Tuesday, September 24, 2013

Mattingly, And Why He Might Matter As Manager

Up until midway through June, many Dodgers fans were ready to pull the ripcord on Don Mattingly. So now that he's guided (or at least presided) over a historic run and the Dodgers' first playoff berth since 2009, it's a good time to consider how much of an impact he might have had on that turnaround.

ESPN the Magazine's Peter Keating did just that in the September 16, 2013 issue, in his column "Do Managers Really Matter?" (link insider only). And Mattingly was actually front and center as the example:

UNTIL JUNE 22 of this year, the nation's sports writers tripped all over themselves to excuse Don Mattingly's managerial record -- a mediocre 198-197 to that date. "Mattingly has proven to be a victim of circumstance" was one typical take. Then LA ripped off 42 wins in 50 games, and the same pundits started talking up Mattingly for NL Manager of the Year. This kind of thing drives me bonkers. If Mattingly wasn't to blame when the Dodgers failed to meet expectations, why does he deserve so much credit for vaulting them into first place? It is recency bias and a man crush, not sound statistical judgment.

But the Mattingly bandwagon does make you wonder: When it comes to evaluating managers, what is sound statistical judgment? There's no sabermetric berbenchmark like Wins Above Replacement for managers; it's surprisingly hard to track their effect on players or teams. That leaves many statheads hostile to the idea that skippers have any significant impact at all. (Just think of Moneyball's portrayal of Billy Beane the genius vs. Art Howe the spluttering doofus.) As Sabermetric Research blogger Phil Birnbaum has put it, "There can't be a whole lot of manager influence in temporarily increasing a player's talent." [...]

But maybe [a lack of statistical correlation in overperformance, year-over-year, is] the point. Perhaps a manager's true value is not found amid strategic dexterity but in a hitter belting 30 home runs, for whatever reason, when we expect him to hit 15. When Davey Johnson gives regular playing time to teenagers like Dwight Gooden or Bryce Harper, we should credit him for the production of his young players. When veterans rejuvenate their careers playing for Tony La Russa, we should view their stat lines as incorporating his impact. "I think statheads have to be a little careful when they say managers don't matter," Nate Silver told me last November. "What if you can get guys to play toward the higher end of their performance curve?"

This is the idea that Hardball Times columnist Chris Jaffe examined in his excellent book, Evaluating Baseball's Managers. Jaffe studied a huge database that Birnbaum developed, which stretches back to the 1890s and projects how well players should have performed in each season. (Essentially, Prince Fielder's estimates for 2009 are a weighted average of his stats for 2007, '08, '10 and '11.) He figured out how much each team in every season exceeded its aggregate expectations, or fell short of them, then credited the difference to its manager.
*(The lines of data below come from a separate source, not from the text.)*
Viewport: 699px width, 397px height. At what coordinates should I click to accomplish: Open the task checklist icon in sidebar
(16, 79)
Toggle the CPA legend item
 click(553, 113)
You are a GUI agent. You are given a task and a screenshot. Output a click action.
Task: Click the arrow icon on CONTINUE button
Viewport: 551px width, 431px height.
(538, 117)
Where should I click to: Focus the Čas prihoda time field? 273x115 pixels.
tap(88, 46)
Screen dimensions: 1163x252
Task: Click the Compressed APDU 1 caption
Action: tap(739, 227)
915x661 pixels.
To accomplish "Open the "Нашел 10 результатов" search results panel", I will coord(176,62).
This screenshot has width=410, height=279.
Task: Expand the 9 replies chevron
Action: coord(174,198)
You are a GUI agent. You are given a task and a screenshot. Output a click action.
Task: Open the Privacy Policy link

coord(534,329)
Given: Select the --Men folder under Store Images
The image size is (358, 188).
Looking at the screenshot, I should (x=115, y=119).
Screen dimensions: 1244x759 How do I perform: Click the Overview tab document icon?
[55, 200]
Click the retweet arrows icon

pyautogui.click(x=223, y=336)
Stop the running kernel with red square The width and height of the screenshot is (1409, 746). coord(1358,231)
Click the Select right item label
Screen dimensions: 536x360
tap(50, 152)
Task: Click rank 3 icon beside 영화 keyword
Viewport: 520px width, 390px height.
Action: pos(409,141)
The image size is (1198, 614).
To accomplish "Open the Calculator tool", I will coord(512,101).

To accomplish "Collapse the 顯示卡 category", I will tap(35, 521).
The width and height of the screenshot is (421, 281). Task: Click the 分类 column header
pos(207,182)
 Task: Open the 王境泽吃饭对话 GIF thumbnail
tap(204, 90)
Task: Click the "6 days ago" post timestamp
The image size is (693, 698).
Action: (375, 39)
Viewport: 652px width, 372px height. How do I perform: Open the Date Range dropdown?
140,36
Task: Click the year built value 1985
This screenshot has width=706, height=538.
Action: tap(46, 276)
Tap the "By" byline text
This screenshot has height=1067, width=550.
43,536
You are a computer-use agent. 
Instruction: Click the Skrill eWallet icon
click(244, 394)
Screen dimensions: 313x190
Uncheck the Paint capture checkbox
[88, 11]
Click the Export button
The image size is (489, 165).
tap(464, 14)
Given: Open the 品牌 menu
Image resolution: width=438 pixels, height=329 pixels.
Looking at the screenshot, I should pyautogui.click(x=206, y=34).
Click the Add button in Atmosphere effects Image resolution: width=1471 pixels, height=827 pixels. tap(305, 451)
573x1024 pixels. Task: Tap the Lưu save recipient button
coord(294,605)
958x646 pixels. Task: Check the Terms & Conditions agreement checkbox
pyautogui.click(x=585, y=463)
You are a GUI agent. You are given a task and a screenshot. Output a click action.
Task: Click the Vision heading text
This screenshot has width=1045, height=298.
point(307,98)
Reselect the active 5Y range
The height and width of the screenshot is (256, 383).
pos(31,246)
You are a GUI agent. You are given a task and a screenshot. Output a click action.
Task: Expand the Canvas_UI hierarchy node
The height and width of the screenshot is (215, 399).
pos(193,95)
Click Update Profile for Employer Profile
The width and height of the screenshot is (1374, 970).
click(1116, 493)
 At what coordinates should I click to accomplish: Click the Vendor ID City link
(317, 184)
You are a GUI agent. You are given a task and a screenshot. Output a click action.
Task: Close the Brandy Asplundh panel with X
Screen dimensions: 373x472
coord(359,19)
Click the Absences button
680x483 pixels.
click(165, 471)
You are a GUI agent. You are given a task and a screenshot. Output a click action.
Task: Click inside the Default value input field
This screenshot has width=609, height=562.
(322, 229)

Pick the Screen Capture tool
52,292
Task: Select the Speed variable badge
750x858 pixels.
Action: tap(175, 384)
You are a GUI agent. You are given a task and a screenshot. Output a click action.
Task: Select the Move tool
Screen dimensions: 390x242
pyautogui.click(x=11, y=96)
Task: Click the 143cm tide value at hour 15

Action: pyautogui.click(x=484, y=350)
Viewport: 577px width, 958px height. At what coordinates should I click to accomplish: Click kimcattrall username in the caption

And he found that over time, managers' totals didn't regress to zero; they grew, and the longer a skipper managed, the more his hitters and pitchers tended to beat projections, indicating skill was involved. Jaffe's book came out in 2010 and ranked Joe McCarthy as the greatest manager of all time and La Russa as the best since World War II.

So whether or not Mattingly wins NL Manager of the Year (my vote would be for Pittsburgh's Clint Hurdle), his value doesn't come from his curfew rules or batting orders. It comes from keeping Hanley Ramirez happy and playing Yasiel Puig -- generating loads of unexpected W's.

It's funny to look at this article now, a couple weeks after it was published, now that the Dodgers have slowed a bit and there appear to have been some managerial gaffes in the last ten games (Juan Uribe bunting in the ninth with none out and two on, for example?). Is Mattingly really getting the most out of his players, like the stories of Tommy Lasorda's gift? I suppose we'll find out soon enough, if this is truly Donnie's gift as well.